From: Linus Torvalds
Date: Thu Jun 01 2023 - 09:19:43 EST


On Thu, Jun 1, 2023 at 9:09 AM Linus Torvalds
<torvalds@xxxxxxxxxxxxxxxxxxxx> wrote:
>
> The reason the old code is garbage is that it sets SPLICE_F_MORE
> entirely in the wrong place. It sets it *after* it has done the
> splice(). That's just crazy.

Clarification, because there are two splice's (from and to): by "after
the splice" I mean after the splice source, of course. It's still set
before the splice _to_ the network.

(But it is still true that I hope the networking code itself then sets
MSG_MORE even if SPLICE_F_MORE wasn't set, if it gets a buffer that is
bigger than what it can handle right now - so there are two
*different* reasons for "more data" - either the source knows it has
more to give, or the destination knows it didn't use everything it
got).

The point is that the splice *source* knows whether there is more data
to be had, and that's where the "there is more" should be set.

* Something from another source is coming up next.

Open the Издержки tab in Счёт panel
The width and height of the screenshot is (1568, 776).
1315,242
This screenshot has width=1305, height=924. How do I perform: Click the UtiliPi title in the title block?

But the generic code does *not* know. You add a completely horrendous
hack to kind of approximate that knowledge, but it's *wrong*.

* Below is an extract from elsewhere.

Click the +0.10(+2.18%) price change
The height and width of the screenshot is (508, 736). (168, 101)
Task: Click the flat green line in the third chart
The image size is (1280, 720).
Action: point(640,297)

The old code was wrong too, of course. No question about that.

Basically my argument is that the whole "there is more data" should be
set by "->splice_read()" not by some hack in some generic
splice_direct_to_actor() function that is absolutely not supposed to
know about the internals of the source or the destination.

Do we have a good interface for that? No. I get the feeling that to
actually fix this, we'd have to pass in the 'struct splice_desc"
pointer to ->splice_read().

Then the reading side can say "yup, I have more data for you after
this", and it all makes sense at least conceptually.

So please, can we just fix the layering violation, rather than make it worse?